Nein, nein, Airbnb trägt nicht Schuld daran, dass sich Durchschnittsverdienerinnen und Geringverdiener gerade in Schweizer Grossstädten und Tourismusregionen kaum noch Wohnraum leisten können. Zu diesem Schluss kommt das US-Unternehmen zumindest selbst. In seinem «Airbnb Report», den es vergangene Woche an alle Medien verschickte.
Darin sind die «neusten Erkenntnisse von Airbnb» zu lesen: «Kurzzeitvermietungen über Airbnb haben keinen signifikanten Einfluss auf den Wohnungsmarkt.» Inserate des Typs «gesamte Unterkunft», die 2024 mindestens 90 Nächte gebucht worden waren, würden nur 0,14 Prozent aller Wohneinheiten im Land ausmachen. Also «nur einen winzigen Bruchteil der fast 4,8 Millionen Wohneinheiten in der Schweiz», schlussfolgert die Plattform. Die Auswirkungen von Airbnb auf den Wohnungsmarkt in der Schweiz seien deshalb «vernachlässigbar».
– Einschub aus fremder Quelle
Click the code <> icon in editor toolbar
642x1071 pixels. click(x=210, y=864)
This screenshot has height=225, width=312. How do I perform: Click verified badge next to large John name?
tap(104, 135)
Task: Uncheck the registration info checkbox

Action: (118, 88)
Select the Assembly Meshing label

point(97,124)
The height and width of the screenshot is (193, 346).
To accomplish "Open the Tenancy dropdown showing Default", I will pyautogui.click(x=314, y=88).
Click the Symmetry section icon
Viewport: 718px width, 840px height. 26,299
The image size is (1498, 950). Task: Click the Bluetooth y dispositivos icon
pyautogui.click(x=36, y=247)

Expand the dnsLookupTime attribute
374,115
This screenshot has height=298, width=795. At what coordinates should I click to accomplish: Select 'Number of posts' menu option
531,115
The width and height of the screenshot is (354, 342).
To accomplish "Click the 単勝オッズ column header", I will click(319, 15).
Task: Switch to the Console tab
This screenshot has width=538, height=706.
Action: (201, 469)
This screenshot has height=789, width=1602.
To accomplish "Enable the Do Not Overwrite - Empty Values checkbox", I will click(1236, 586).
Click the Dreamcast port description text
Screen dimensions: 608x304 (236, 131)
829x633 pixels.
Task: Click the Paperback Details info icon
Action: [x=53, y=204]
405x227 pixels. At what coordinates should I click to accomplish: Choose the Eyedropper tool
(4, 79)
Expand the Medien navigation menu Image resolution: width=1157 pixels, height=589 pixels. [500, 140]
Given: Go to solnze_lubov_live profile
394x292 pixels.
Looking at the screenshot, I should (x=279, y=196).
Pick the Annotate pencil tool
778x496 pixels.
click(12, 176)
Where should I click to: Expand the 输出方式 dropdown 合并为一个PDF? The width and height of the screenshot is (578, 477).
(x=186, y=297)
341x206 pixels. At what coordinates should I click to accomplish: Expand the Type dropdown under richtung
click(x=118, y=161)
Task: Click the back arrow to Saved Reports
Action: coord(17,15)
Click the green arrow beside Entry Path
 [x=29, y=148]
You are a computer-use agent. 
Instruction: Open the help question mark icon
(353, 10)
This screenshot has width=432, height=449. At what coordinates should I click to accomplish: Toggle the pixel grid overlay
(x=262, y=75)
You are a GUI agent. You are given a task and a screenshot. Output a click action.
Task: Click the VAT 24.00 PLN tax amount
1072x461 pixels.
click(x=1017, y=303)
Es macht wenig Sinn, den Anteil an Airbnb-Wohnungen in der ganzen Schweiz auf den Gesamtwohnungsmarkt im Land hochzurechnen. Bezahlbarer Wohnraum ist nicht überall knapp. Gemäss Definition des Bundesamts für Wohnungswesen herrscht in elf Kantonen Wohnungsnot. In neun Kantonen besteht Wohnungsknappheit. In sechs Kantonen ist ausreichend Wohnraum vorhanden oder es besteht sogar ein Überangebot, beispielsweise im Jura.
Dieser Problematik scheint sich Airbnb bewusst zu sein. Doch auch hier hat das Unternehmen gute Neuigkeiten in seinem Bericht: «In den Schweizer Grossstädten bleibt der Anteil mit nur 0,4 Prozent in Genf, 0,27 Prozent in Zürich und weniger als 0,2 Prozent in Bern und Basel gering.»
Diese Ergebnisse überraschen. Mehr noch. Sie widersprechen den Resultaten, die unabhängige Stellen bisher errechnet haben. Eine Studie von 2018 im Auftrag der Zürcher Regierung kam etwa zum Schluss: Airbnb-Wohnungen machen im Kanton 3,8 Prozent des gesamten Mietwohnungsmarkts aus. Eine neuere Auswertung der Stadt Zürich vom März 2025 zeigt, dass Business-Apartments 2,1 Prozent des Gesamtwohnungsmarkts in der Stadt ausmachen.
In einer Zeit, in der sich in der Stadt Zürich nur gerade 169 freistehende Wohnungen finden lassen, zählt die Stadt 4990 Business-Apartments. Das sind so viele wie noch nie zuvor. Im Vergleich zu 2017 ist ihr Anteil um rund 80 Prozent gestiegen. Jede fünfzigste Stadtzürcher Wohnung wird nicht mehr regulär bewohnt, sondern kurzzeitig möbliert vermietet und professionell bewirtschaftet. Auf Plattformen wie Airbnb.
Wie kann es also sein, dass Airbnb auf einen so markant tieferen Einfluss kommt? watson hat beim Unternehmen nachgefragt. Von der Kommunikationsabteilung heisst es: «Wir stellen fest, dass andere Studien häufig Daten von Scraping-Seiten wie InsideAirbnb verwendet haben.» Also Programme, die öffentlich zugängliche Daten auf der Website automatisiert sammeln und in grosse Datensätze verwandeln.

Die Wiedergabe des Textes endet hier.